◆ **WHAT THE TASK REQUIRES**: In the entries below, the lines from the one with "This screenshot has width=774, height=623." through the one with "The image size is (784, 524)." are to be copied exactly; both ends count.

[Dataset entries]

..........

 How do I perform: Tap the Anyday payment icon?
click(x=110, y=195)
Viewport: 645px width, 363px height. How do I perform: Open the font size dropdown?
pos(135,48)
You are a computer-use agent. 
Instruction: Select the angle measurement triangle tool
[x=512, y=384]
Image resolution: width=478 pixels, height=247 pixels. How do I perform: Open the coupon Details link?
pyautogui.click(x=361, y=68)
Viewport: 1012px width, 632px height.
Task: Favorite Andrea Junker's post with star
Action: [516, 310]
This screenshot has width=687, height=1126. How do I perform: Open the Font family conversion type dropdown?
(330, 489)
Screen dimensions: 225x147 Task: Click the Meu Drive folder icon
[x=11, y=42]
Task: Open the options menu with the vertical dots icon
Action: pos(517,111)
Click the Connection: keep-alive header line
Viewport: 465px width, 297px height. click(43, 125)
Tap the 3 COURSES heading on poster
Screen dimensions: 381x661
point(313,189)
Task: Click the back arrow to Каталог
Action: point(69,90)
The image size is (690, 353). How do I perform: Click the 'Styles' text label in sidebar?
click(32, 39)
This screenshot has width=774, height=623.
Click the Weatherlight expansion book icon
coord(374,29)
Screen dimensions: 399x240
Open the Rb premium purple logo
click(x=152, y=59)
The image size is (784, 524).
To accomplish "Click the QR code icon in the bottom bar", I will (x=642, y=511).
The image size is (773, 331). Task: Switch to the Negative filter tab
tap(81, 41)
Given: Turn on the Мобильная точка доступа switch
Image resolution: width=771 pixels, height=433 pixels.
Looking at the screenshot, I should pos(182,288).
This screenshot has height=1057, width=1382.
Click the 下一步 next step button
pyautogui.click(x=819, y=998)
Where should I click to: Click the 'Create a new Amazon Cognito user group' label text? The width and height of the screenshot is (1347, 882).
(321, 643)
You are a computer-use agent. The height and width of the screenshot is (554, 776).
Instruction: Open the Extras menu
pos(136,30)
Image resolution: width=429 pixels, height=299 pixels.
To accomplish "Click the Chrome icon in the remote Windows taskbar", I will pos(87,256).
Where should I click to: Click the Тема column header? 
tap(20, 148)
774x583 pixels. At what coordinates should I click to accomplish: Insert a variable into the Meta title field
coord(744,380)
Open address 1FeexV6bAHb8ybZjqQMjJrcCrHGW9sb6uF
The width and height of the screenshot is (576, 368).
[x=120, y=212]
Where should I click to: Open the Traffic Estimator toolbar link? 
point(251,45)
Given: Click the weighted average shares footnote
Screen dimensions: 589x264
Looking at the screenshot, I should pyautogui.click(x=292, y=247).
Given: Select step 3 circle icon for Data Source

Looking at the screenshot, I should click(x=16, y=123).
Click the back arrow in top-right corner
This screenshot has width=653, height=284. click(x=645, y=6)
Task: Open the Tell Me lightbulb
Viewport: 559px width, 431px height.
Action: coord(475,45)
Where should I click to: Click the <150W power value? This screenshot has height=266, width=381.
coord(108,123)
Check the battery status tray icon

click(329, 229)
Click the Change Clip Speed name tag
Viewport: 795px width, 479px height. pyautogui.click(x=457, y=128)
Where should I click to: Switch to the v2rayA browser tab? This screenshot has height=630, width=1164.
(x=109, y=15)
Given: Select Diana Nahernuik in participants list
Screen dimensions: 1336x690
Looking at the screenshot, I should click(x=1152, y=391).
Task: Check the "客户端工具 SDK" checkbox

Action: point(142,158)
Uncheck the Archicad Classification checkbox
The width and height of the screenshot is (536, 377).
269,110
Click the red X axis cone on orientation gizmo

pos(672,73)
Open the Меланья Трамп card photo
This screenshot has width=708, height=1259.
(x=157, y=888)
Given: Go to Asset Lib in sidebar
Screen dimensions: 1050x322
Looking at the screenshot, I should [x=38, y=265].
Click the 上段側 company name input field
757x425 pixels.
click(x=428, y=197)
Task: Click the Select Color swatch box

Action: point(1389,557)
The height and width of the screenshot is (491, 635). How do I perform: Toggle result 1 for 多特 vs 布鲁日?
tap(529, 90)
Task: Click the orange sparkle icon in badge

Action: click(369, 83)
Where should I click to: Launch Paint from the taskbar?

..........

◆ **TASK OUTPUT**:
This screenshot has width=774, height=623.
Click the Weatherlight expansion book icon
coord(374,29)
Screen dimensions: 399x240
Open the Rb premium purple logo
click(x=152, y=59)
The image size is (784, 524).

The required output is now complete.